28 pointsby muskanshafat5 hours ago5 comments
  • muskanshafatan hour ago
    Here is a longer research piece on Palantir's ELITE that you might appreciate: https://frontierlabs.substack.com/p/the-pins-are-people
  • Centigonal2 hours ago
    The idea that it's harder to query and delete everything relating to a person from a well-organized graph than from the typical corporate patchwork of data systems seems very improbable. The post also reads like a barely tweaked Gemini output. I'm not a Palantir fan, but this feels flimsy.
    • muskanshafat2 hours ago
      Fair point. I realize that I oversimplified.. My main argument is that the Ontology isn't a clean internal graph. It ingests from sources Palantir doesn't own or control, so deleting your node doesn't touch the upstream data. And inferred edges (risk scores, behavioral patterns) were never stored as discrete objects. You can't delete an inference.

      And, I will hold my hand up to say I did use an LLM (Claude, actually). But only to make the text read and flow better (something I definitely won't do again). The underlying research is my own and something I am very passionate about. Thank you for your feedback! I appreciate it. :)

      • Centigonalan hour ago
        I appreciate the work you're doing! Speaking as someone who had to manually execute CCPA right to delete requests in a past life, the state of this capability in most enterprises is pretty lacking. I hope to read stronger/clearer content from you on this topic in the future.
  • impossiblefork3 hours ago
    >Here’s why this changes everything: most AI accountability frameworks assume a discrete, auditable dataset. EU’s GDPR gives you the right to erasure — the right to delete your data. But GDPR was written for databases. The Ontology is a graph. You can delete a node. You can’t easily delete the edges i.e, the inferred relationships between you and everything else the system has connected you to.

    Edges are personal data according to GDPR so this is completely wrong. Almost all things to which the GDPR applies are edges.

    'impossiblefork likes stories' is an edge.

    Ontologies are also old. It's been a big research area since like the 90s.

    • muskanshafat3 hours ago
      Fair correction - I should have been more precise.

      The point I was reaching for is a practical enforcement one: verifying that edges have actually been deleted from an opaque, continuously updated knowledge graph has no standardized technical mechanism. Regulators have audit powers, but graph deletion verification i.e, confirming that relational inferences are gone, not just that a node was removed has no established standard. Controllers can assert compliance in ways that are genuinely difficult to challenge in practice.

    • cyanydeez2 hours ago
      Facebook has shadow profiles and collects phone numvers feom these contacts.

      You could certainly include phone numbers, residential addresses as edges that should be deleted for compliance.

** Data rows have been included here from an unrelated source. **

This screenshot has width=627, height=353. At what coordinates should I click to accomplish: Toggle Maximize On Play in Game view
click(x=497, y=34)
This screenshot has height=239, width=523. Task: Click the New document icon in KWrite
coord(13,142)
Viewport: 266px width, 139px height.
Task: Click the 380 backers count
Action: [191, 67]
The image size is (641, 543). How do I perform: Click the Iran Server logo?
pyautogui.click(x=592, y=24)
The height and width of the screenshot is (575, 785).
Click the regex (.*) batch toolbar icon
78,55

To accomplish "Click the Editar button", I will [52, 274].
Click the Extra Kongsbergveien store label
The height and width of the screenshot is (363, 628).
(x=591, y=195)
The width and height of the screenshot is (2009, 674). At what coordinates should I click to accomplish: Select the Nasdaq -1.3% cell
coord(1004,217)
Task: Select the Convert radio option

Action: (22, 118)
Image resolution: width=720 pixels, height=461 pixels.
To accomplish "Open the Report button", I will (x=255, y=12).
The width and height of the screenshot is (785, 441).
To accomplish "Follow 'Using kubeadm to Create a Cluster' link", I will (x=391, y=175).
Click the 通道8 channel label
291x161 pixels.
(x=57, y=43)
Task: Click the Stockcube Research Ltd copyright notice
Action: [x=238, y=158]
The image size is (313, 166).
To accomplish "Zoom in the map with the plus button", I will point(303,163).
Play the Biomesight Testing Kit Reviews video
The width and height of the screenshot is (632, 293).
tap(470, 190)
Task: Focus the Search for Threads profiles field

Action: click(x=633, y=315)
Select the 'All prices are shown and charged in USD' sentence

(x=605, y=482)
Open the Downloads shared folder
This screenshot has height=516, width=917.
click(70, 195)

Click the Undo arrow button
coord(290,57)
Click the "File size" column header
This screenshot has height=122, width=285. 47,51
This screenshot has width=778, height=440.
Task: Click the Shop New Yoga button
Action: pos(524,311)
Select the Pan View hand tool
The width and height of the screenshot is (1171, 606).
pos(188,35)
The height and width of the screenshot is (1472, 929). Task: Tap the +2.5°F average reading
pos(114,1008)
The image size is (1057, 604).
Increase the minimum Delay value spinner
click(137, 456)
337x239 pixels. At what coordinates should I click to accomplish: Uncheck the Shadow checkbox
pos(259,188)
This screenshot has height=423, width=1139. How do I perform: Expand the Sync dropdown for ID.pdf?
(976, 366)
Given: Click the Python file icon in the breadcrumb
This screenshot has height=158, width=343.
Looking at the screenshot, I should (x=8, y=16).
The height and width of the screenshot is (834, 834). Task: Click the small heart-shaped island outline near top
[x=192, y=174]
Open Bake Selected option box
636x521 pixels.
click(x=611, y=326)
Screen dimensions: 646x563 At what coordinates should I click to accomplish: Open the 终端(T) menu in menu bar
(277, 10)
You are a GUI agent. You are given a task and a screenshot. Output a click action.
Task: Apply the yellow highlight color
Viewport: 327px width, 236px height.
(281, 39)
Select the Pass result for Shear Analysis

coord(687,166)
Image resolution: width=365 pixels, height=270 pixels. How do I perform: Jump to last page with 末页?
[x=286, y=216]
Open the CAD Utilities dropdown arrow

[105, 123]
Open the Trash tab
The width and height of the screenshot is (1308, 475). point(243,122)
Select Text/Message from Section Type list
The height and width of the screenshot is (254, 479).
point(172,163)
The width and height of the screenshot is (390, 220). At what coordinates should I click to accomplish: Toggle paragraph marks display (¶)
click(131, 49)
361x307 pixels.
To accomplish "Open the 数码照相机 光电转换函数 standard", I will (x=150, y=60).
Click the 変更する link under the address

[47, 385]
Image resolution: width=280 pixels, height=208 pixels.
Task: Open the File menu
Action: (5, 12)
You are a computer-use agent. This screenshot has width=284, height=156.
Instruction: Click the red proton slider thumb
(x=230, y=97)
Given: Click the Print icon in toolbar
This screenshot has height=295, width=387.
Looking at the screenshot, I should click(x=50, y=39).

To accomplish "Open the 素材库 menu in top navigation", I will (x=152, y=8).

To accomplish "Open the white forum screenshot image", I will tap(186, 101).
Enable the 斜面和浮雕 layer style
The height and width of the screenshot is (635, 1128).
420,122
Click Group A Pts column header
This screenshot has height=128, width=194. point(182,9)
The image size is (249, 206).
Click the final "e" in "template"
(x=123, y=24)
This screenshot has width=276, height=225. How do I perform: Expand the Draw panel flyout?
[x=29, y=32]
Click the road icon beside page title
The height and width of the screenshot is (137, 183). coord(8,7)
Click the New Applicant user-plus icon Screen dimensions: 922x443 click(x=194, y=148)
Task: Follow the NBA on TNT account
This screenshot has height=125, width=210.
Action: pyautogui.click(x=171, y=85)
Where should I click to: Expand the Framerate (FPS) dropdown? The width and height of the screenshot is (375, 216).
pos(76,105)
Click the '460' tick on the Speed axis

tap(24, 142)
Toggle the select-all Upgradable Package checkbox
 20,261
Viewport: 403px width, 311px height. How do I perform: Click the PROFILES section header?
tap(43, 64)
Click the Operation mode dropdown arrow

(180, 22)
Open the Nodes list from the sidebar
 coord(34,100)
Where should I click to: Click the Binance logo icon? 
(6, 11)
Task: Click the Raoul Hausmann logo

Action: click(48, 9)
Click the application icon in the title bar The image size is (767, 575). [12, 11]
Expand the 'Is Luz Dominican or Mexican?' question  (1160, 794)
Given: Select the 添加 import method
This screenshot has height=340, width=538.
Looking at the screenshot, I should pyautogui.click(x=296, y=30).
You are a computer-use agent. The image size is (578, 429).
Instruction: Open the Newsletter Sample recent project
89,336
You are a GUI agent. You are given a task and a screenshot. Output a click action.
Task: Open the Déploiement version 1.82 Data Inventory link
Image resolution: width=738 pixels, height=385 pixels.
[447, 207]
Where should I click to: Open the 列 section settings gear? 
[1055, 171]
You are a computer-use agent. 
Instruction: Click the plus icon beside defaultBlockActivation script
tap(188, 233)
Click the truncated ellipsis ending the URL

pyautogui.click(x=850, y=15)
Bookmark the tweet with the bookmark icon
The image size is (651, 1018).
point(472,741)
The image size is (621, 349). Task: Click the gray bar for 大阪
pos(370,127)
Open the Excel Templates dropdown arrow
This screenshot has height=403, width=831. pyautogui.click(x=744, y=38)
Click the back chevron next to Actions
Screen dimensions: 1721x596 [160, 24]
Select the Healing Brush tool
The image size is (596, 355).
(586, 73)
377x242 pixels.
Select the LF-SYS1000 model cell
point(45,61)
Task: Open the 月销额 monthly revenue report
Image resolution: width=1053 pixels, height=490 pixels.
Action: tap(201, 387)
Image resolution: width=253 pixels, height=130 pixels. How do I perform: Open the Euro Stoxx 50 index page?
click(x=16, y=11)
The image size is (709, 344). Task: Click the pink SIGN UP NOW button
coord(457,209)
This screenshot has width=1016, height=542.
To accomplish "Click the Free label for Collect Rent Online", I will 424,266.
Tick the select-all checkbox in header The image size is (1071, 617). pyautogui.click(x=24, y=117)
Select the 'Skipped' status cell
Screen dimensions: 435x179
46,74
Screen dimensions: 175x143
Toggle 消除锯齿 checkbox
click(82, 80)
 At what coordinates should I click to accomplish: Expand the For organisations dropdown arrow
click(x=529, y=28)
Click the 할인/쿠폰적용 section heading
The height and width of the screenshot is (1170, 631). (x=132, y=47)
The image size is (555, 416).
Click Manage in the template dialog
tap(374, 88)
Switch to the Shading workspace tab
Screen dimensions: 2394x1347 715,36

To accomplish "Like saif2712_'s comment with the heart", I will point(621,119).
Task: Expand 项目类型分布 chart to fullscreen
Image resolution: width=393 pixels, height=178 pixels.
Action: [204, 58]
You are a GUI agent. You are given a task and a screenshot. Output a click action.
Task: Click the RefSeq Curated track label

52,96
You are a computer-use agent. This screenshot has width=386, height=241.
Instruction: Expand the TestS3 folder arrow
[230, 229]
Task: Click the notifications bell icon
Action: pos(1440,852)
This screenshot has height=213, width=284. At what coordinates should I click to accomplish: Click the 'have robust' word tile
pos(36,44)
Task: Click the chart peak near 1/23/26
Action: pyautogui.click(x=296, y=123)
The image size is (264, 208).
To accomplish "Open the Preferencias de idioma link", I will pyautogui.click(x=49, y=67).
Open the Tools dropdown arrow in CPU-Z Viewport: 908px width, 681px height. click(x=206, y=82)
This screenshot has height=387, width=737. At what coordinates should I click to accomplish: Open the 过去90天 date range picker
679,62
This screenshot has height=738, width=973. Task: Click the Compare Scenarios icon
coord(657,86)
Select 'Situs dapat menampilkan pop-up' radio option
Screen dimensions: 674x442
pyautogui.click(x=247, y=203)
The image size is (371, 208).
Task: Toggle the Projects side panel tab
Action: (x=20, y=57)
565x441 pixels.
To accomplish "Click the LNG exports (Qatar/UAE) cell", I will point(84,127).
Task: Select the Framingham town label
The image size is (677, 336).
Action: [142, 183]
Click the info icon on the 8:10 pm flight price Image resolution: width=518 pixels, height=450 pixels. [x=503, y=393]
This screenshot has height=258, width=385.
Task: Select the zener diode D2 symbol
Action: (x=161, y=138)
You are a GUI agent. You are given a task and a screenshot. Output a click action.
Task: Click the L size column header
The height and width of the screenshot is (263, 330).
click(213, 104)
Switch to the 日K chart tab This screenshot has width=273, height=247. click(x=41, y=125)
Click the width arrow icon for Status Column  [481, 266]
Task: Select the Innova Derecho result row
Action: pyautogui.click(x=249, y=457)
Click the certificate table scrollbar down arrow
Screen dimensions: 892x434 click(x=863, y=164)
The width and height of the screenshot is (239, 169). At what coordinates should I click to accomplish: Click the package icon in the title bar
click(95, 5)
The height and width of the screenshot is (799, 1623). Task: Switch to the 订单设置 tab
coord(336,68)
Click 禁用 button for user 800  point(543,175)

      • muskanshafat2 hours ago
        That is the easy case, right?

        The Ontology problem is one layer harder. The edges I'm describing are inferred i.e, risk scores, behavioral patterns, connections between a person and a geography. There's no standardized form for them and no agreed technical definition of what deletion even means. That's where the enforcement gap is sharpest and what my intention is in writing that piece.

      • impossiblefork2 hours ago
        Yes, but that is already legally required. If you aren't storing a name but storing a phone number, and somebody has asked you to delete his personal data, you have broken the law.
  • stuaxo4 hours ago
    AIDR

    "Here's why this changes everything" - I am begging people to not just paste the output of LLM, the writing is so bloody turgid I can't stand it.

    By all means chuck a few things through and read it, but please please please don't make me read your slop - put some effort in.

    • thousand_nights3 hours ago
      it's funny because you'd think these trillion parameter models trained on the entirety of humanity's written works would be amazing at writing, but instead all the models just converge to the same tired overly-enthusiastic phrases
      • muskanshafat2 hours ago
        :D well, good news is, they haven't passed the Turing Test completely ... just yet!
    • muskanshafat2 hours ago
      Point taken, mate.

      The underlying research is mine (one that I am actually very passionate about) but I did run it through an LLM to smoothen the flow. Not something I will do again. Thanks for the feedback!

  • kevincloudsecan hour ago
    the legal question is settled. edges are personal data under gdpr. the practical question is who audits a knowledge graph to verify deletion actually happened. palantir knows the answer is nobody.